Suavecito Original Pomade is a water-based pomade that comes in a black labeled tub with ye olden font emblazoned across it. On the lid is a spooky skeleton guy in a t-shirt styling his giant pompadour. It comes in a 4 oz. and 32 oz tub. No 1 oz tub here but I don’t know anyone who buys 1 oz of pomade.
Suavecito Original is similar to Layrite Deluxe but don’t let the similarity dissuade you from getting this product. It has a few key differences that distinguish it from Layrite and give it a permanent spot on my shelf.
Inside is a translucent sarsaparilla (that’s rootbeer for you rapscallions) colored gel. The smell in the tub is a little like a cologne. It’s not too strong. You really need to get your nose in there for a good whiff. I didn’t notice any bubbles or crusting in it but the dark color could easily be hiding any non-conformity with it.
It comes out of the tub similarly to Layrite. A weird sort of tacky mountain builds up on your fingers. One of these days I’m going to try and see just how high of a mound of this stuff I can make before gravity topples it. I may need to do this outside as the ceilings only go so high around here.
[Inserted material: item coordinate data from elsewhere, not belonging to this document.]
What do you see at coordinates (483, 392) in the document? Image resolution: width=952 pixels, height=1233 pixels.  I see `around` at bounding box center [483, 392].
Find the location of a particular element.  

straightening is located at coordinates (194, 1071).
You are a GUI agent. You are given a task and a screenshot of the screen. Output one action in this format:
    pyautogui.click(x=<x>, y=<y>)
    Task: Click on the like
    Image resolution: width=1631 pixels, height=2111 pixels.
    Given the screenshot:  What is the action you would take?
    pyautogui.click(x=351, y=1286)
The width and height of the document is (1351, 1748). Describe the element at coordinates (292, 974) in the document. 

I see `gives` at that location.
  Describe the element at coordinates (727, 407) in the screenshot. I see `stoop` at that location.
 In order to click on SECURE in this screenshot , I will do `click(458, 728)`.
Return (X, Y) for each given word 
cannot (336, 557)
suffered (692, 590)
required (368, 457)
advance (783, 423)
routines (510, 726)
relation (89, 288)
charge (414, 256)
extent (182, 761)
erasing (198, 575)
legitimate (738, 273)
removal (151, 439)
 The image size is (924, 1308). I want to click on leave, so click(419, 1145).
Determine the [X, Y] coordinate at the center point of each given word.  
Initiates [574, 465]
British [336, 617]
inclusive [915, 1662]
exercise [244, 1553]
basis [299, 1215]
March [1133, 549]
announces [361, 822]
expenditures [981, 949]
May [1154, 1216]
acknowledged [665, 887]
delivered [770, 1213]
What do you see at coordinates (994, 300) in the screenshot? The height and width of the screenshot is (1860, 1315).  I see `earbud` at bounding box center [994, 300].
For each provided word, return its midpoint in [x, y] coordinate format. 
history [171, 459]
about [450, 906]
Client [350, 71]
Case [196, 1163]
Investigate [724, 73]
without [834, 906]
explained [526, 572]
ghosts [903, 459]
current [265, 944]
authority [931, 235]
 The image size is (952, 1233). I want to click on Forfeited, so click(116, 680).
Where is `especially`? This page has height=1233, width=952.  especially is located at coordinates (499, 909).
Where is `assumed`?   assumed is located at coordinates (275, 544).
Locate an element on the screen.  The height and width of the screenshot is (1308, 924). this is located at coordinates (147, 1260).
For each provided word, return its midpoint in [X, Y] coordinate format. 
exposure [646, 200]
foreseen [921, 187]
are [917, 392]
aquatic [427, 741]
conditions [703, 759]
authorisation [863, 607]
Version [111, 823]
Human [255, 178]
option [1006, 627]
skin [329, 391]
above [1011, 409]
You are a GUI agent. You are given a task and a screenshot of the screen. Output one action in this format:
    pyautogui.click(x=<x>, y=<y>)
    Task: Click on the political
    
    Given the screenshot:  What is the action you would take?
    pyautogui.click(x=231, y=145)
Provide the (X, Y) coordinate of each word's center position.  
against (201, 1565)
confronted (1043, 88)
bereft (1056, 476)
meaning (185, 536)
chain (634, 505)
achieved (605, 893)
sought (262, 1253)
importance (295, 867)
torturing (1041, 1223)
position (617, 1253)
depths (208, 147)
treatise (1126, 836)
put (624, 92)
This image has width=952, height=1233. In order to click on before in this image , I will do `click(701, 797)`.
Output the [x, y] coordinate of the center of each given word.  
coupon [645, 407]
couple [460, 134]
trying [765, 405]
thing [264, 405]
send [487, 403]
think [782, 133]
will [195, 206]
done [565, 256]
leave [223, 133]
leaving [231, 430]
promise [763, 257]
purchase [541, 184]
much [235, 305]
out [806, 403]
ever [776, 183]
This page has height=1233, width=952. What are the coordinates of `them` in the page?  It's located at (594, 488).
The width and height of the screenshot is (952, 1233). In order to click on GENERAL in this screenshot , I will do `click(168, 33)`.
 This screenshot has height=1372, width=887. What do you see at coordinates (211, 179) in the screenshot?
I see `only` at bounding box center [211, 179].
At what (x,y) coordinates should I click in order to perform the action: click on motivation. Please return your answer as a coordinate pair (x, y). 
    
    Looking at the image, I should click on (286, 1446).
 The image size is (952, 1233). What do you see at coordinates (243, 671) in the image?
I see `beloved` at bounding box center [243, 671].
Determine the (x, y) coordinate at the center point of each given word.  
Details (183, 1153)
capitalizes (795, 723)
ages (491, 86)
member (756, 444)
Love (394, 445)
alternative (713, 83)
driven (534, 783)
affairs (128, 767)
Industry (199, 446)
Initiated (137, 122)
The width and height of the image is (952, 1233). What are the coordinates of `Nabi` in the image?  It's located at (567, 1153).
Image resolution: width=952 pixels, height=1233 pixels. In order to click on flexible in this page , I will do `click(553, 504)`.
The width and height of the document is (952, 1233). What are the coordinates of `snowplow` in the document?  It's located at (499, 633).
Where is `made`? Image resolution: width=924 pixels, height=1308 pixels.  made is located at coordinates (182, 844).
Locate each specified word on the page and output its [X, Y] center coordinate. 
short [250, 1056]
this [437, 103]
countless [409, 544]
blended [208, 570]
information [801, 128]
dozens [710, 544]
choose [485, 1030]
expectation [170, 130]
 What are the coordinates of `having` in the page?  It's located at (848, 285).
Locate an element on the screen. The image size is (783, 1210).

Rubbing it between your palms kickstarts the scent. It’s pretty nice. Like I said before, it’s a nice cologne scent but not as strong of a scent as Layrite. When I’m sporting Suavecito I occasionally get a whiff of the scent but mostly I don’t know it’s there. The scent is one of the key differences between it and Layrite. Suavecito seems like a more “serious” scent. You could wear it to a business meeting, you could wear it to the club. Layrite’s vanilla is more of a fun scent.
It can be a little tricky to get the right amount of damp in your hair for Suavecito to show it’s true colors. Because it can go in pretty tacky there’s the temptation to loosen it up with some water. This path leads to madness…or at least a hardened pomade. I recommend putting it in dry or just slightly, very slightly damp hair. Using it conservatively, a small finger full at first, and then touching up and adding more where you need it more is going to give you the best results. I have found that using a little bit through dry hair, combing it through, retouching the sides behind the ears where my hair juts out a little and then finishing the style worked the best for me. You can use more product to get some more shine, or perhaps just add a top coat if you hair, like mine, can’t really support a lot of product without looking bad greasy. Using a minimum of water will leave the product more recombable. The more water, the more shine, the less hold and the harder it will dry. You’ll want to take the time to learn the proper amount of product to very little water and then…awesomeness!
It washes out very easy under some running water. Use a little shampoo or even hand soap if you think you have a little left in there. You could screw up your hair, wash it out and try again in less time than it takes for your coffee to brew. That’s a great thing for those of you who need to get to work but also want to look your best.
I love Suavecito Original Pomade. There will always be a tub on my shelf and it will always share a spot with Layrite. Great hold, great separation low shine and a mature scent. As with other water-based pomades it can take some time to get the amount of moisture in your hair for the best application but once you’ve got it this stuff is the real deal and since it washes out so easy it can be fun to experiment with on those off days.
You can learn more about Suavecito at their homepage, suavecitopomade.com. Buy a t-shirt or a hat while you’re there. Hell, buy two and send me one.
Disclosure: I am not associated with Suavecito, Layrite or any of the products or web pages mentioned in this article. The 4 oz. tub of Suavecito Original Pomade I used to write this article was purchased by myself from pomades.com.